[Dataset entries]
◇ ◇ ◇
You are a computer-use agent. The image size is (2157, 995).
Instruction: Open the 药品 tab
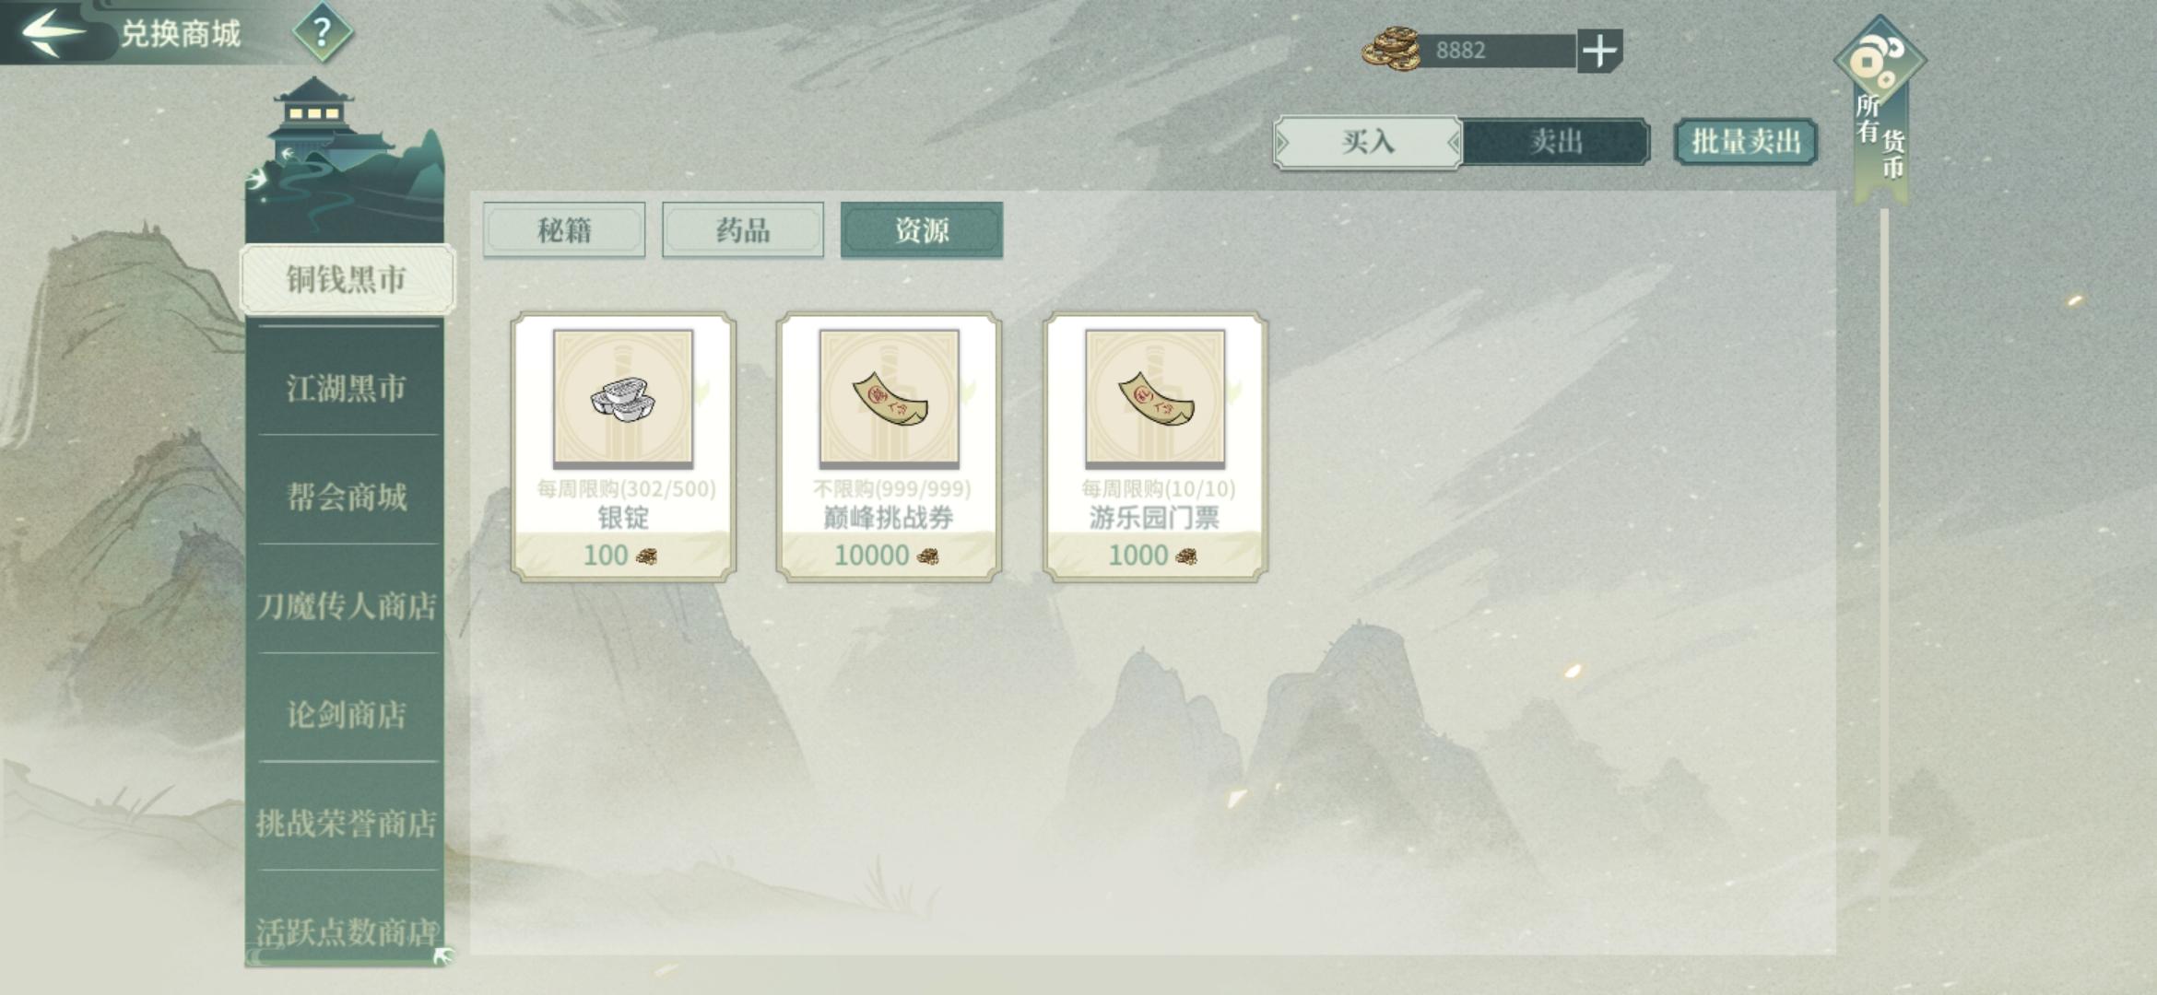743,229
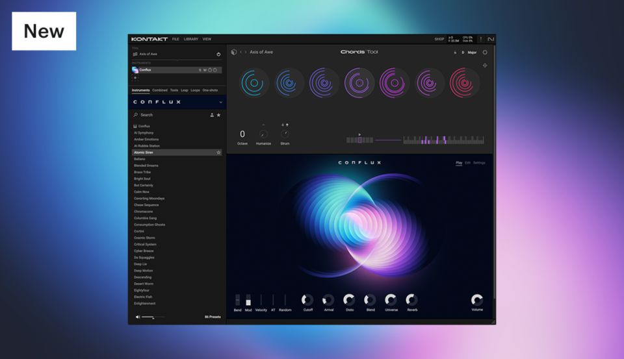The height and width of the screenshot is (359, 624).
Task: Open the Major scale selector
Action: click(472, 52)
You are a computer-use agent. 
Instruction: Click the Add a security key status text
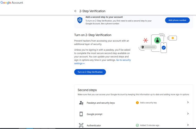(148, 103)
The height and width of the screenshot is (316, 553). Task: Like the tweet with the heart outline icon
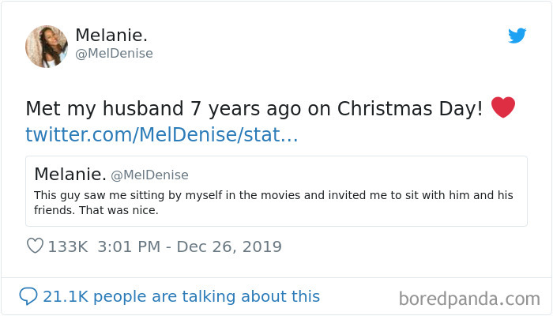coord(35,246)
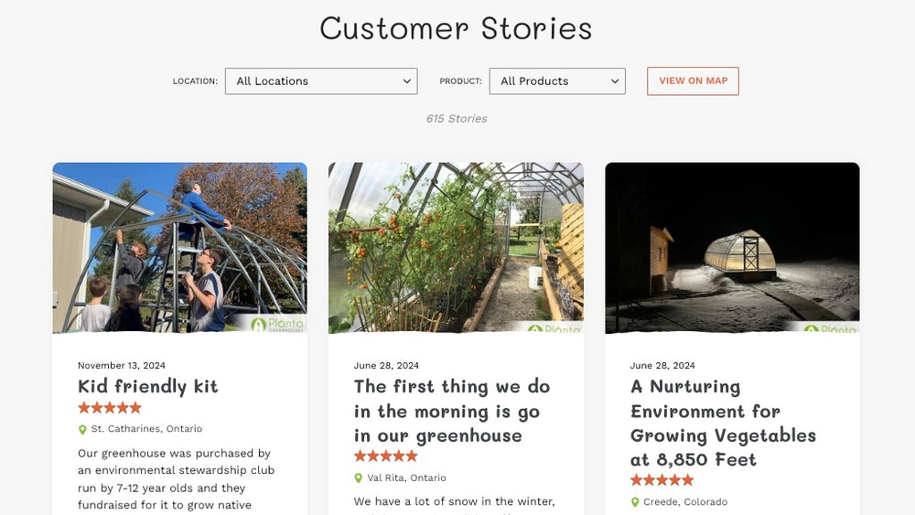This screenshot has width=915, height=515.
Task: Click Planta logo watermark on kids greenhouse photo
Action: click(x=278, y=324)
◇ ◇ ◇
(THE PROBLEM)
Your answer must consist solely of the lines from the one containing "Instruction: Click the" through the last line of the records above, copied exactly, with every picture left out.

(EXPECTED ANSWER)
Instruction: Click the Add a security key status text
(148, 103)
The height and width of the screenshot is (316, 553). Task: Like the tweet with the heart outline icon
coord(35,246)
This screenshot has width=915, height=515.
Task: Click Planta logo watermark on kids greenhouse photo
Action: click(x=278, y=324)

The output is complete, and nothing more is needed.